NLP Occupational Emergence Analysis: How Occupations Form and Evolve in Real Time -- A Zero-Assumption Method Demonstrated on AI in the US Technology Workforce, 2022-2026

Occupations form and evolve faster than classification systems can track. We propose that a genuine occupation is a self-reinforcing structure (a bipartite co-attractor) in which a shared professional vocabulary makes practitioners cohesive as a group, and the cohesive group sustains the vocabulary. This co-attractor concept enables a zero-assumption method for detecting occupational emergence from resume data, requiring no predefined taxonomy or job titles: we test vocabulary cohesion and population cohesion independently, with ablation to test whether the vocabulary is the mechanism binding the population. Applied to 8.2 million US resumes (2022-2026), the method correctly identifies established occupations and reveals a striking asymmetry for AI: a cohesive professional vocabulary formed rapidly in early 2024, but the practitioner population never cohered. The pre-existing AI community dissolved as the tools went mainstream, and the new vocabulary was absorbed into existing careers rather than binding a new occupation. AI appears to be a diffusing technology, not an emerging occupation. We discuss whether introducing an "AI Engineer" occupational category could catalyze population cohesion around the already-formed vocabulary, completing the co-attractor.

Summary

Main Finding

The paper introduces a zero-assumption NLP method that defines an occupation as a bipartite "co-attractor" of people and vocabulary, and operationalizes tests for its emergence in resume data. Applied to 8.2 million US resumes (Aug 2022–Jan 2026), the method finds that AI exhibits a striking asymmetry: a tightly cohesive AI tooling vocabulary crystallized rapidly in early 2024, but the practitioner population never formed a mutually sustaining occupational cohort. In short, AI behaves like a diffusing technology absorbed across existing careers, not as a newly emergent occupation — though creating an “AI Engineer” occupational category could, in principle, catalyze population cohesion around the already-formed vocabulary.

Key Points

Co-attractor concept: an occupation is a mutually sustaining pair — a cohesive vocabulary and a cohesive population — each necessary for the other.
Push vs.
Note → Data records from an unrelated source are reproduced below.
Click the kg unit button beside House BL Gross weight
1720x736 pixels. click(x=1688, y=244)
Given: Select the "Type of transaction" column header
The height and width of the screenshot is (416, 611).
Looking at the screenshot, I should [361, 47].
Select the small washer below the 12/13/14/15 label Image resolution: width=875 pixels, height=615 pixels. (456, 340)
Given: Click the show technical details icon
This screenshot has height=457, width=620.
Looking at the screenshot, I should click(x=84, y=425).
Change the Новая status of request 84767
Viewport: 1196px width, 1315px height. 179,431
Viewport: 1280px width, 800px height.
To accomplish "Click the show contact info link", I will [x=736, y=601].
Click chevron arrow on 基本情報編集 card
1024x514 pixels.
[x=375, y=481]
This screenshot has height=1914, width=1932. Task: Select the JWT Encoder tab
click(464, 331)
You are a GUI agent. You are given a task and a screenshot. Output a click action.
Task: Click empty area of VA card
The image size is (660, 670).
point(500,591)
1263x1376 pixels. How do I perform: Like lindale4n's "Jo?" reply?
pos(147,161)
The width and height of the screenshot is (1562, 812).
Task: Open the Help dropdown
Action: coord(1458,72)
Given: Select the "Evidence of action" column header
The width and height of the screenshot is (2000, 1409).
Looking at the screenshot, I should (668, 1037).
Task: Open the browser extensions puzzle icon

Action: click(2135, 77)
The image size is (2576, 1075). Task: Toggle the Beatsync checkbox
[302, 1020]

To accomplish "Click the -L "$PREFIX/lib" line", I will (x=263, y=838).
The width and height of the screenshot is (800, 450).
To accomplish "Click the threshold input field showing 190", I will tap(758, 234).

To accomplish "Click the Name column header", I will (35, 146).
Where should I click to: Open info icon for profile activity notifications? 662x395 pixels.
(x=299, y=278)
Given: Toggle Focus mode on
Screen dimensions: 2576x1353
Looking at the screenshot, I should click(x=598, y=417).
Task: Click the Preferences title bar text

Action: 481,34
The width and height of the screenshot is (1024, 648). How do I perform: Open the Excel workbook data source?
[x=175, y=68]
Pull: compression/algorithmic artifacts (“push”, e.g., frequent tokens like “ai”) can produce apparent topics; genuine semantic co-occurrence among terms and genuine population similarity (“pull”) must be separated.
Dual, symmetric tests:
- Vocabulary cohesion: permutation-tested co-occurrence on XTX (term-term) to detect pull beyond frequency expectations.
- Population cohesion: permutation-tested co-occurrence on XXT (document-document) to detect groups of practitioners who are similar beyond focal terms.
Ablation: removing the candidate vocabulary from resumes and retesting population cohesion determines whether vocabulary is necessary for the observed population cluster (tests mutual dependence).
Trifactor NMF (X ≈ F S Gᵀ): used to independently identify document groups F (populations), term groups G (vocabularies), and the coupling S; large diagonal S[k,k] indicates strong within-topic population–vocabulary coupling.
Empirical AI result: three independent timelines show (1) rapid vocabulary lock-in (early 2024), (2) dissolution/absence of a cohesive AI practitioner population, and (3) population signals driven mainly by generic signaling terms rather than tooling vocabulary.
Validation: method recovers established occupations in held-out tests (paper reports validating on two known occupations).
Interpretation: AI is observed as a diffusing general-purpose technology rather than a self-contained emerging occupation; prior AI practitioner communities fragmented as AI tools became mainstream.

Data & Methods

Data
- Source: BOLD platform ecosystem resumes (users of resume-builder tools).
- Sample: 8.2 million US resumes, August 2022 – January 2026.
- Temporal resolution: monthly windows (42 months).
Preprocessing / representations
- Document-term matrix X (rows = resumes, columns = terms/skills/vocabulary tokens).
- Cosine similarity used for pairwise co-occurrence measures.
Push vs. pull filtration (compressionless co-occurrence test)
- Null construction: independently permute each column of X 200 times to preserve term frequencies but destroy co-occurrence structure.
- For each term pair (or document pair), compare observed similarity to the empirical permutation distribution; mark edges significant after Benjamini–Hochberg correction.
- Result: Boolean masks Mvoc and Mpop that keep only edges driven by pull (co-occurrence beyond frequency).
Validation of groups (hypergeometric density test)
- Given the pull-filtered graph, compute whether a candidate vocabulary or population group has more significant internal edges than expected by chance using a hypergeometric/urn model; report density ratio (>1 indicates over-connection).
Topic/co-cluster discovery
- Trifactor NMF (X ≈ F S Gᵀ) to identify document clusters (F), vocabulary clusters (G), and coupling strengths (S).
- Use S to measure within-topic coupling; use ablation (zero-out vocabulary terms in X and retest population cohesion on XXT) to test necessity of vocabulary for population coherence.
Multiple complementary diagnostics: concentration of F[:,k], cohesion on raw XXT, significant vocabulary density on XTX, and ablation-driven changes.
Statistical thresholds and corrections reported (permutation repeats = 200; multiple testing control via Benjamini–Hochberg).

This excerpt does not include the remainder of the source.